# LESETEXT
-*-
Dienstag, 3. Februar 2015

Was geht?


Es wird Zeit. Wirklich. Allerhöchste Zeit, diesem meinem Blogpflänzchen wieder einmal etwas Nahrung zu geben, sonst könnte es mir noch verhungern... 
Es ist nicht so, dass mir nichts mehr eingefallen wäre, worüber ich schreiben könnte. Aber angesichts der aufwühlenden Ereignisse in benachbarten und auch in weiter entfernten Teilen der Welt, die uns die Nachrichtensendungen ins Haus brachten, fiel es mir irgendwie schwer, mich über das Wetter, grippale Infekte oder selbstgestrickte Socken auszulassen. Und über die Geschehnisse selber in angemessener Art zu schreiben, ohne nur zu wiederholen, was andere schon in klare, zornige oder auch nachdenkliche Worte gefasst hatten, dazu fehlte mir die Energie. Es erschreckt mich selber, ich habe ein lahmes Gefühl dabei, eine gewisse Müdigkeit macht sich breit, immer wieder neue, unerträgliche Geschichten in mich aufnehmen zu müssen, von denen ich mit schrecklicher Gewissheit weiß, dass sie wahr sind - und dass jeden Tag hunderte anderer schrecklicher Geschichten irgendwo auf der Welt passieren, von denen man nichts erfährt. Natürlich wird auch hier bei uns darüber geredet und sich empört, über Ursachen und Wechselwirkungen diskutiert und darüber, wo Freiheit anfängt und wo sie ihre Grenzen hat. Aber so streitlustig und diskussionsfreudig ich früher war, so erschöpft und überfordert fühle ich mich jetzt manchmal. Ist es das Alter? Ich weiß nicht - mein Vater ist dreißig Jahre älter als ich und legt bei Gesprächen über den Lauf der Welt und die aktuelle Politik oft ein Temperament und eine Schärfe an den Tag, die ich nur bewundern kann. (Ab und zu sagt er aber auch: Ich bin froh, dass ich dies oder jenes nicht mehr erleben werde...).
-*-
# DATENZEILEN
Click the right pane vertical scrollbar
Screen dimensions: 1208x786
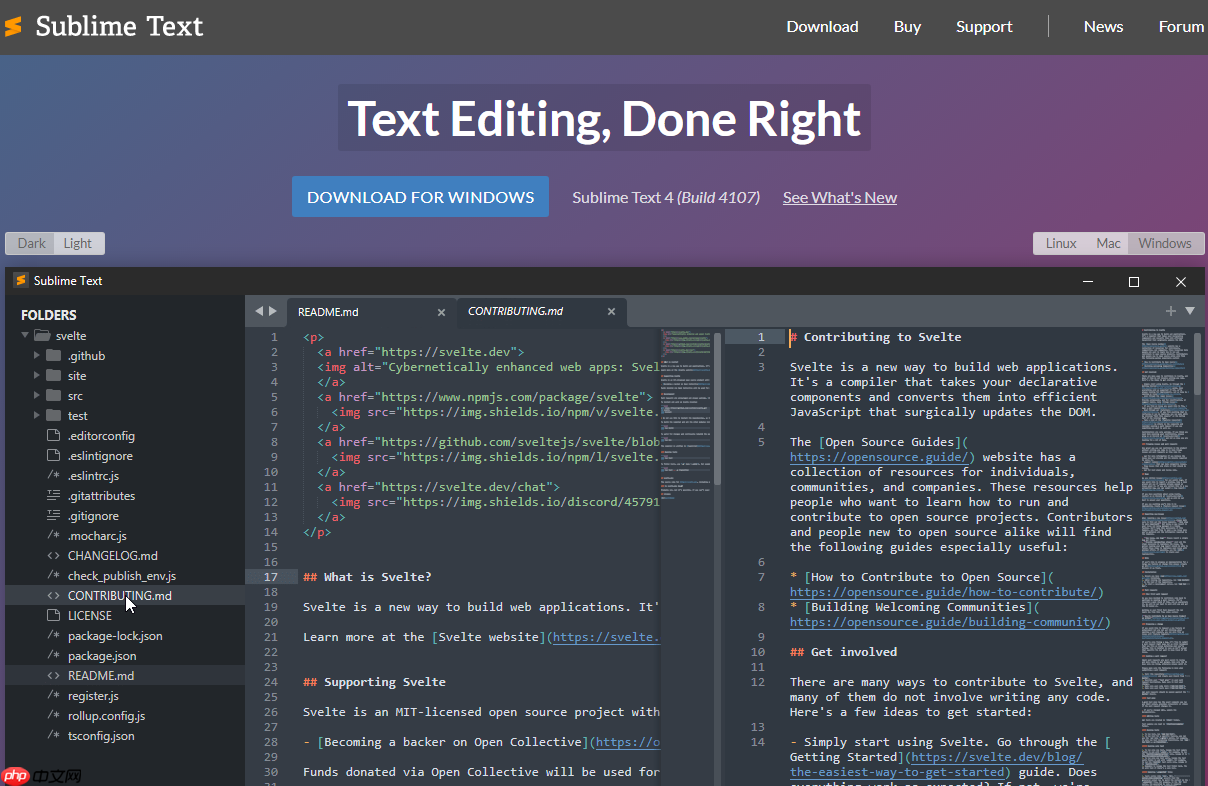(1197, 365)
-*-
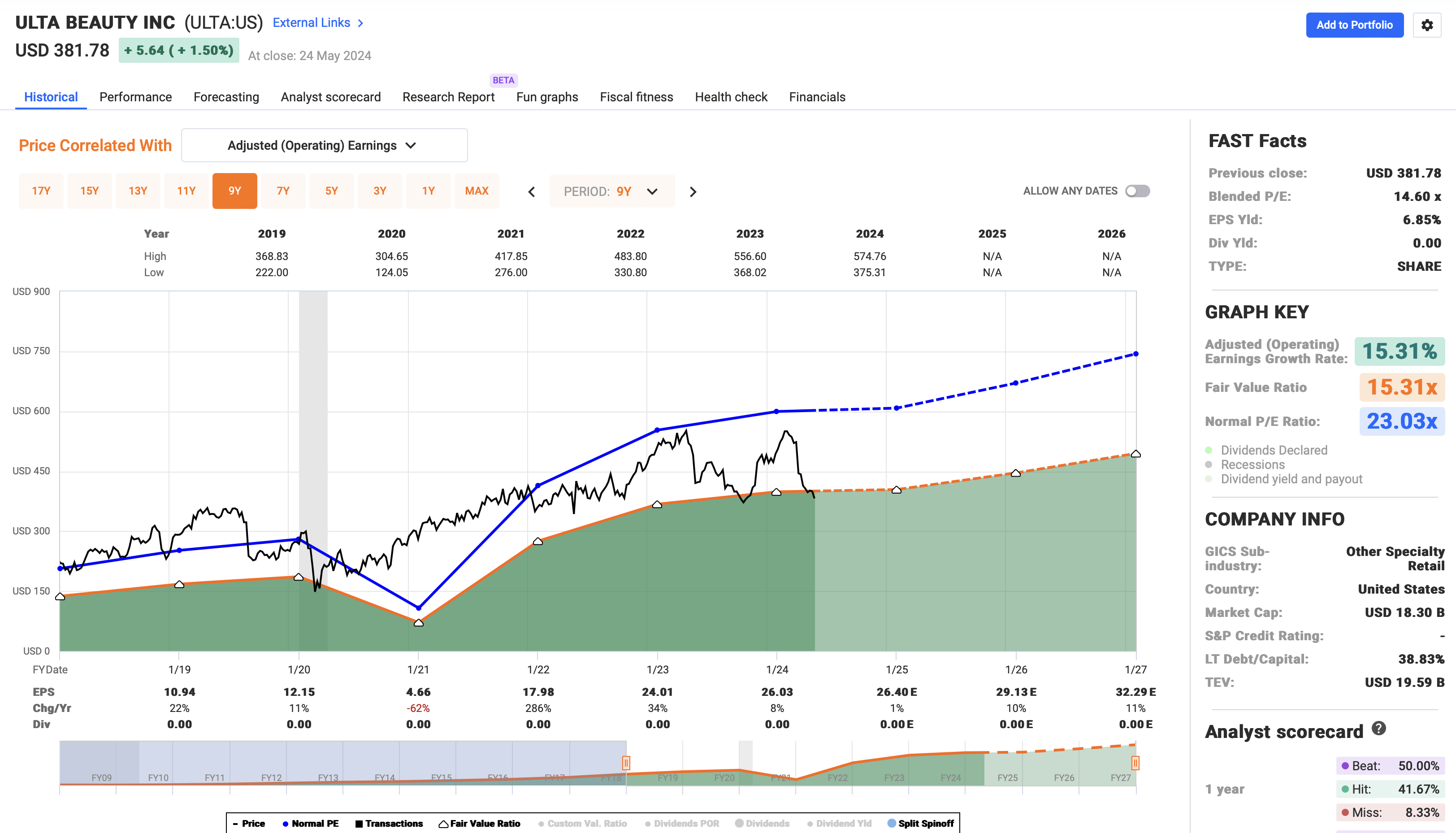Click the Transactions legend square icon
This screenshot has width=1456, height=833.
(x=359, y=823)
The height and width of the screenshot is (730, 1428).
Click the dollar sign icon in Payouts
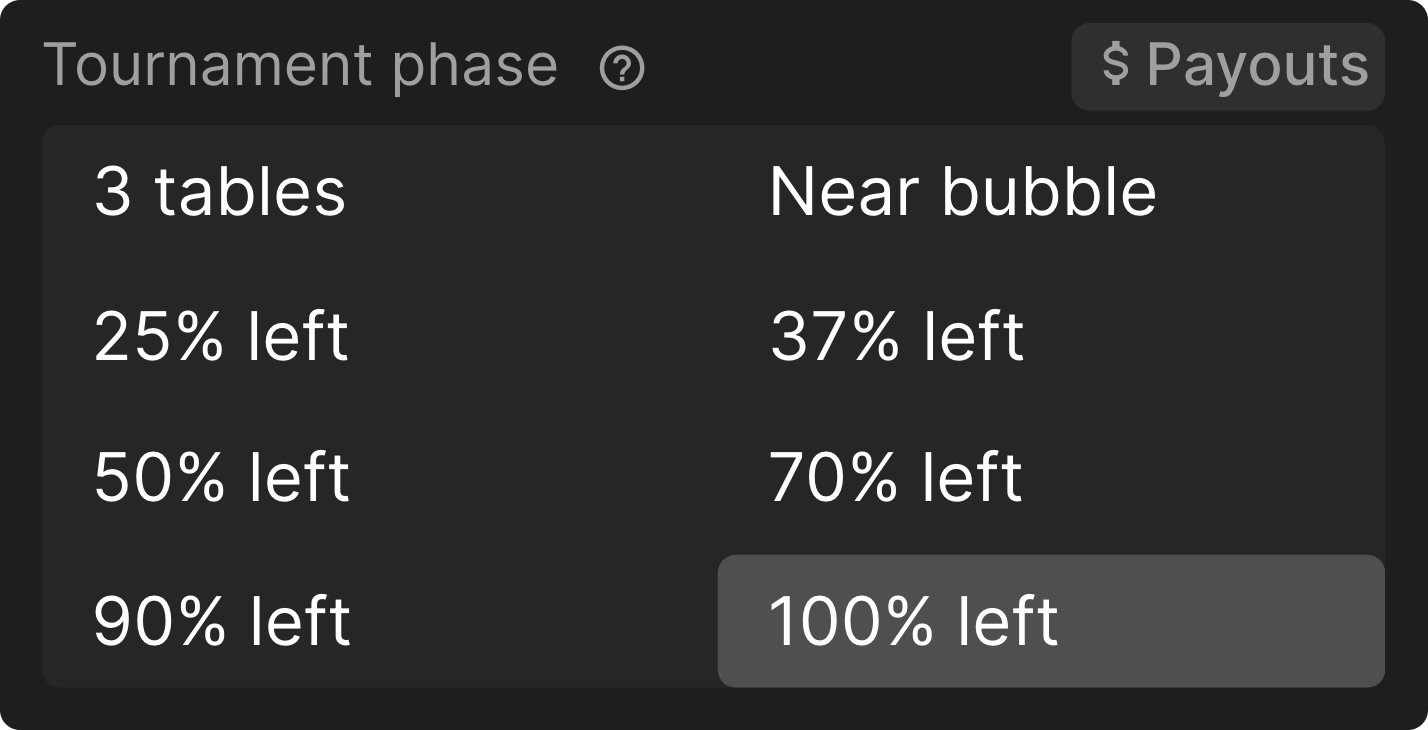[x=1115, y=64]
-*-
Passen die folgenden Aussagen zum Lesetext? Gib zu jeder Ja oder Nein an und führe die entscheidenden Worte des Lesetextes als wörtliches Zitat an.
1. Der Vater der schreibenden Person ist dreißig Jahre jünger als sie.
2. Der schreibenden Person ist nichts mehr eingefallen, worüber sie schreiben könnte.
3. Die schreibende Person war früher streitlustig.

# ANTWORT
1. Nein: „mein Vater ist dreißig Jahre älter als ich“
2. Nein: „Es ist nicht so, dass mir nichts mehr eingefallen wäre, worüber ich schreiben könnte.“
3. Ja: „so streitlustig und diskussionsfreudig ich früher war“